Benchmark indices Sensex and Nifty closed nearly unchanged in a special trading session on Saturday, as investors found little to cheer in Finance Minister Nirmala Sitharaman’s Union Budget 2025-26 for retail investors and the broader market.
Despite market volatility, buying in consumption-driven sectors helped offset losses after the Finance Minister exempted annual income up to ₹12 lakh from income tax and revamped tax slabs.
Market Performance
Sensex rose 5.39 points or 0.01% to close at 77,505.96, fluctuating 892.58 points between a high of 77,899.05 and a low of 77,006.47.
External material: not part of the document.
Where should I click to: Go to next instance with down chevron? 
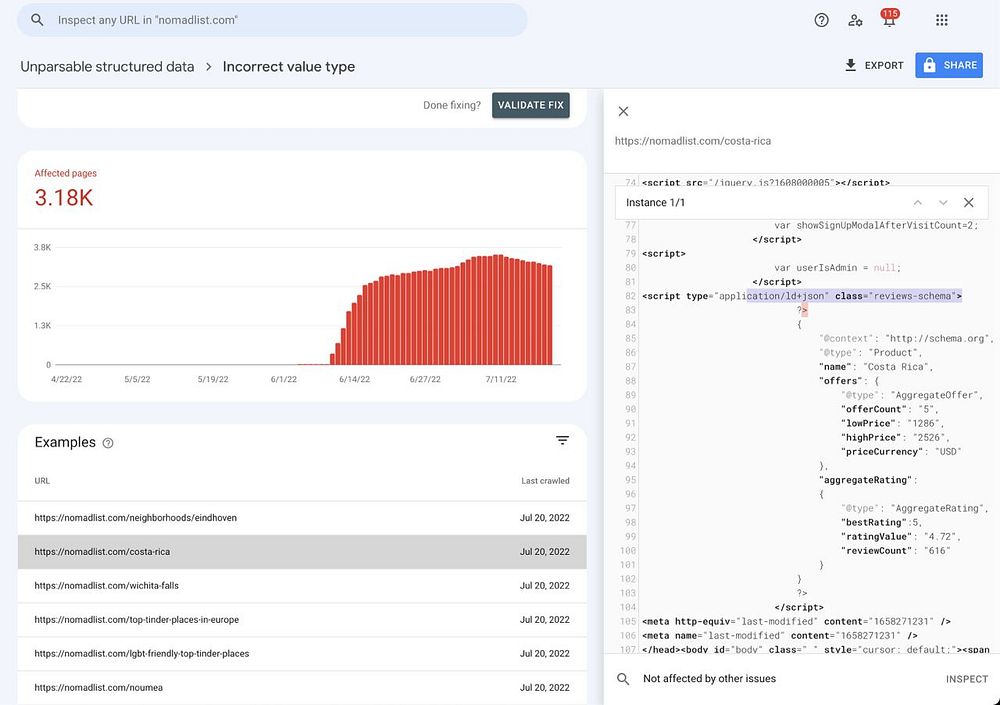tap(942, 202)
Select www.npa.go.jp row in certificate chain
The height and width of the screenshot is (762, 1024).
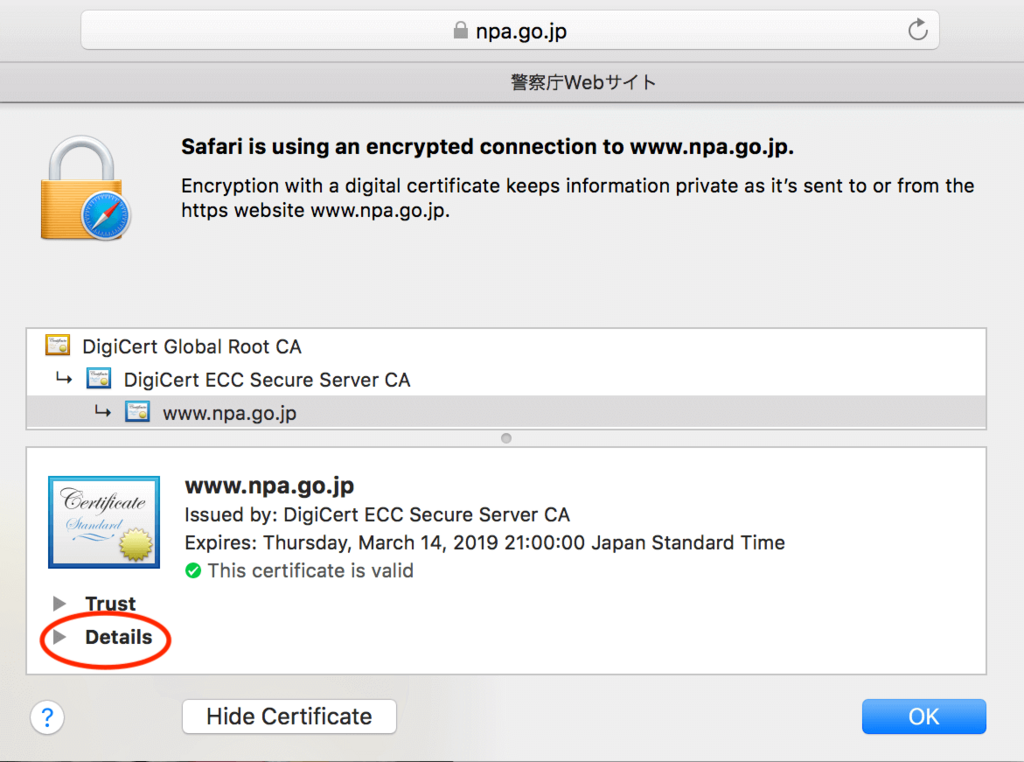tap(506, 412)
Nifty declined 26.25 points or 0.11%, closing at 23,482.15, after touching an intra-day high of 23,632.45 and a low of 23,318.30.
Mixed Market Sentiment
According to Vinod Nair, Head of Research at Geojit Financial Services, the market reacted cautiously due to a modest 10% year-on-year increase in capital expenditure (capex) for FY26, falling short of expectations. He noted that sectors like railways, defense, and infrastructure, which were expected to benefit, saw limited gains, dampening overall sentiment.
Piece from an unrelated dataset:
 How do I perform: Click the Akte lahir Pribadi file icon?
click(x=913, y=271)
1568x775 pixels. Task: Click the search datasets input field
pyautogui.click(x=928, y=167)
However, consumer durables, FMCG, and auto stocks witnessed strong buying interest. Prashanth Tapse, Senior VP (Research) at Mehta Equities Ltd, highlighted that the income tax relief for the middle class is expected to boost consumption, benefiting these sectors.
Sectoral Impact & Stock Performance
Top Gainers: Zomato (up 7%), Maruti, ITC Hotels, Mahindra & Mahindra, Asian Paints, Titan, IndusInd Bank.
Top Losers: Power Grid, Larsen & Toubro, NTPC, UltraTech Cement, HCL Tech, Tech Mahindra, Infosys, Adani Ports.
Key Budget Takeaways
Income tax exemption for income up to ₹12 lakh.
No changes in Securities Transaction Tax (STT) or capital gains tax.
Reforms in the insurance sector, MSME support, and enhanced fiscal backing for welfare measures.
Fiscal deficit projected to decline to 4.4% of GDP in FY26 from 4.8% in the current fiscal year.
Market experts remain cautiously optimistic, expecting the tax relief to boost consumption and drive economic growth. However, investors await more concrete measures to stimulate corporate growth and capital markets.